The struggle to overturn a denied claim can seem like a daunting task - particularly if it looks like a claim should have been covered in the first place.

That's where a skilled benefits consultant helps.

Employees, for example, can turn to the benefits consultant if they are reluctant to share health problems with employers.

The calls are not limited to fighting denied claims, either. Employers might want to confidentially share information about someone who is abusing a benefits plan - such as an employee who is off work because of an injured shoulder, even though they have been seen building a backyard deck. Armed with information like that, an insurer may ask the plan holder to fill out a more detailed form to prove the nature of the injury, or complete a "functionability" test to ensure a payment is deserved.

After all, benefits are designed to protect the employees who need them most.

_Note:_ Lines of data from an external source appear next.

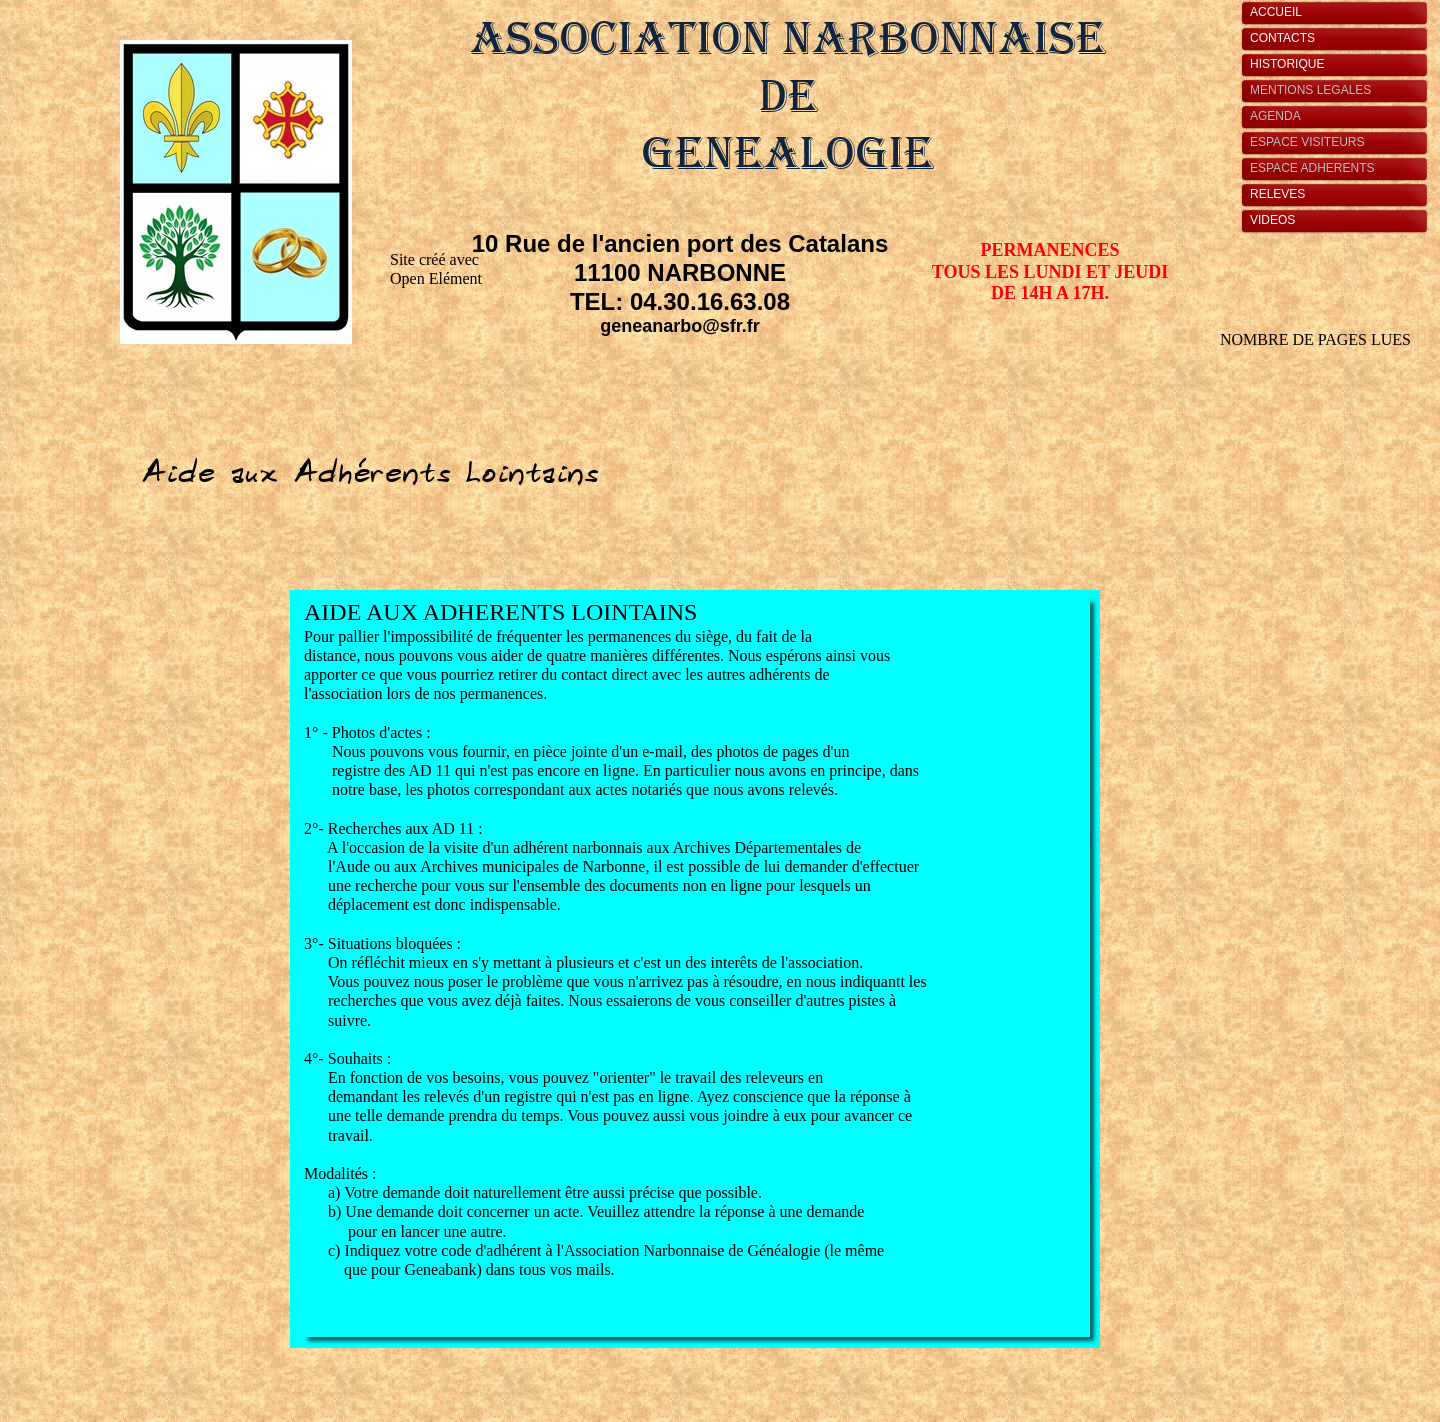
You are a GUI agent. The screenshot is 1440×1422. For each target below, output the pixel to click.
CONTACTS (1282, 38)
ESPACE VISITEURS (1307, 142)
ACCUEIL (1276, 12)
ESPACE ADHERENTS (1312, 168)
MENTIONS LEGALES (1310, 90)
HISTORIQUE (1287, 64)
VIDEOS (1272, 220)
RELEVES (1277, 194)
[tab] (1339, 13)
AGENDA (1275, 116)
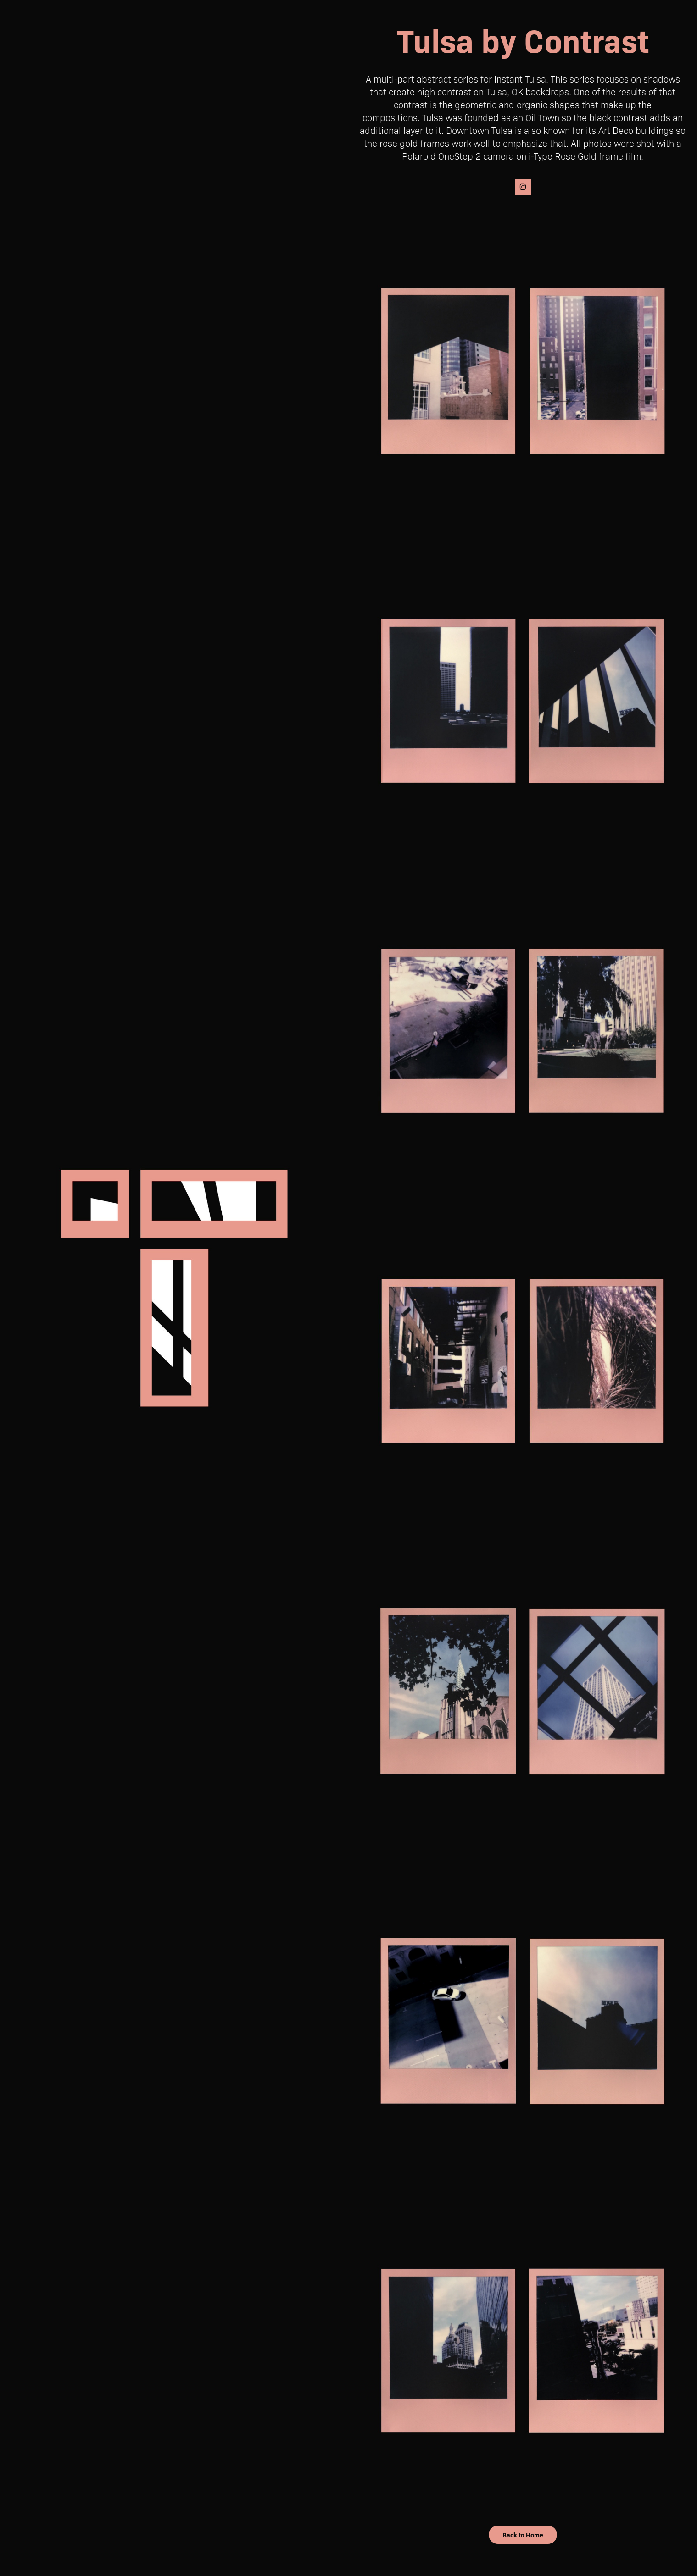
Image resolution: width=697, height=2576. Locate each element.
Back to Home (522, 2534)
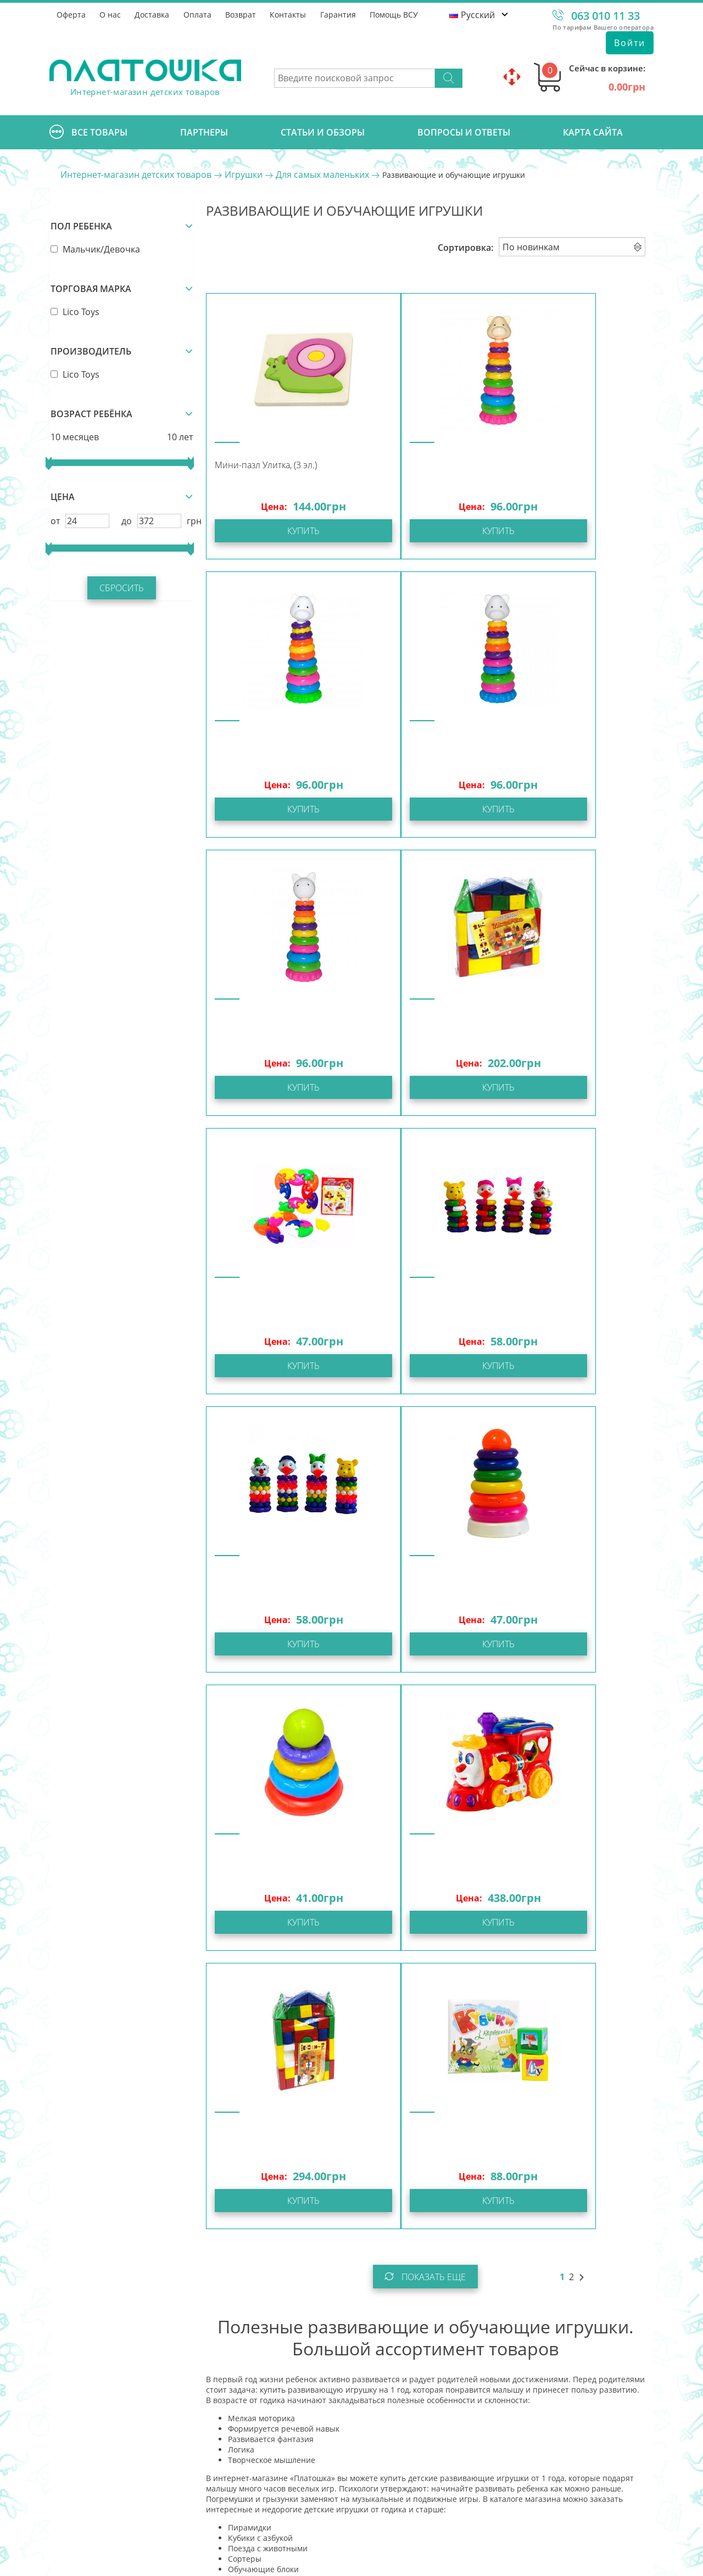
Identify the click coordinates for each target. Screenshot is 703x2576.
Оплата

Is there a topic that you would like me to address in a future edition of the Buzz? A burning question about benefits plans that has always been hanging over your head? Let me know. Drop a quick email to billz@callerygroup.com.

Top Tips:

  • Review the Explanation of Benefits (EOB) carefully. If a claim is denied, this document will pinpoint what went wrong. Many issues can be addressed by supplying missing information.
  • Check to see if limits are based on a calendar year or a rolling calendar. The maximum payouts for vision care are often based on a 24-month rolling calendar. When limits are reached mid-way through the year, other claims can be denied for the next 730 days.
  • Follow all the required steps when claiming orthotic shoes. Any claims will need to be backed by specialists like a chiropodist and supported with a gait test. The shoes will also need to be customized.